Шрифт:
Интервал:
Закладка:
То, что для тысяч юношей и девушек стало скандальной и притягательной легендой, для Александра Брюсова было частью его детства. Знаменитые строки про «лопасти латаний на эмалевой стене» сочинялись в его присутствии, и он хорошо знал, что речь идет об экзотических растениях в кадках на фоне кафельной печи в одной из комнат брюсовской квартиры на Цветном бульваре. Ходасевич познакомился с Валерием Яковлевичем, когда ему было одиннадцать, а Брюсову-старшему — двадцать четыре. «Его вид поколебал мое представление о „декадентах“. Вместо голого лохмача с лиловыми волосами и зеленым носом (таковы были „декаденты“ по фельетонам „Новостей Дня“) — увидел я скромного молодого человека с короткими усиками, с бобриком на голове, в пиджаке обычнейшего покроя, в бумажном воротничке. Такие молодые люди торговали галантерейным товаром на Сретенке»[67].
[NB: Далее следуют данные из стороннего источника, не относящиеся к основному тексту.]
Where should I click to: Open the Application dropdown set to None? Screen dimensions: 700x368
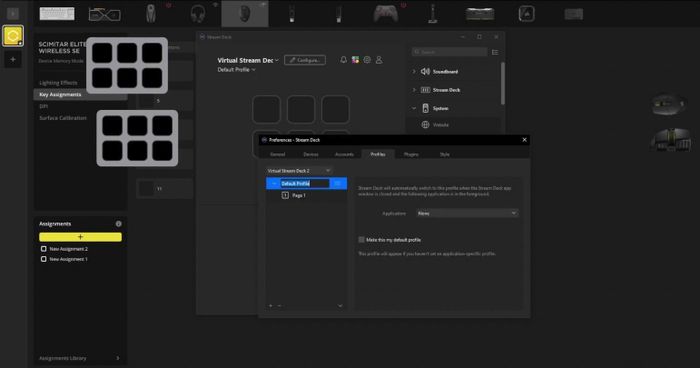467,213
Контраст между дерзаниями символизма и бытовым, житейским обликом его виднейших представителей обыгрывался многими насмешливыми современниками, но ни у кого из русских символистов этот контраст не был так явен, как у Брюсова. И если бы речь шла только о внешности!.. Сам склад личности Валерия Яковлевича был глубоко буржуазен и гораздо больше соответствовал его семейным корням, чем поприщу. Аккуратный, деловой, невероятно работоспособный, властолюбивый, изысканно-вежливый по манерам и жестко-авторитарный по существу — таким описал его Ходасевич в «Некрополе», и по этому великолепному в своей выразительности описанию мы до сих пор Брюсова и представляем. Но Ходасевич знал и другую, более привлекательную сторону брюсовской «буржуазности». Дело не только в том, что «этот дерзкий молодой человек… <был> способен подобрать на улице облезлого котенка и с бесконечной заботливостью выхаживать его в собственном кармане, сдавая государственные экзамены»[68]. В самой поэзии раннего Брюсова грандиозное и экстравагантное сочеталось с простым, наивным, домашним, трогательно-пошловатым. «Все эти тропические фантазии — на берегах Яузы, переоценка всех ценностей — в районе Сретенской части»[69]. И конечно, Ходасевич своими глазами видел латании и криптомерии, которые разводила Матрена Александровна, дочь купца-графомана Бакулина, жена ленивого домовладельца, мать главного русского декадента. Даже много лет спустя, давно разочаровавшись в Брюсове как поэте и человеке, Ходасевич находил особое обаяние в этом «остром изломе». Сегодня это обаяние уже неощутимо. Те «две строки в истории мировой литературы», о которых Брюсов, по словам Ходасевича, мечтал, он получил, и вполне заслуженно — и может быть, целую страницу в истории отечественной словесности. Другого посмертия (и бессмертия) он не искал — и не удостоился его. Ни разу не удалось ему остановить время внутри строки или строфы.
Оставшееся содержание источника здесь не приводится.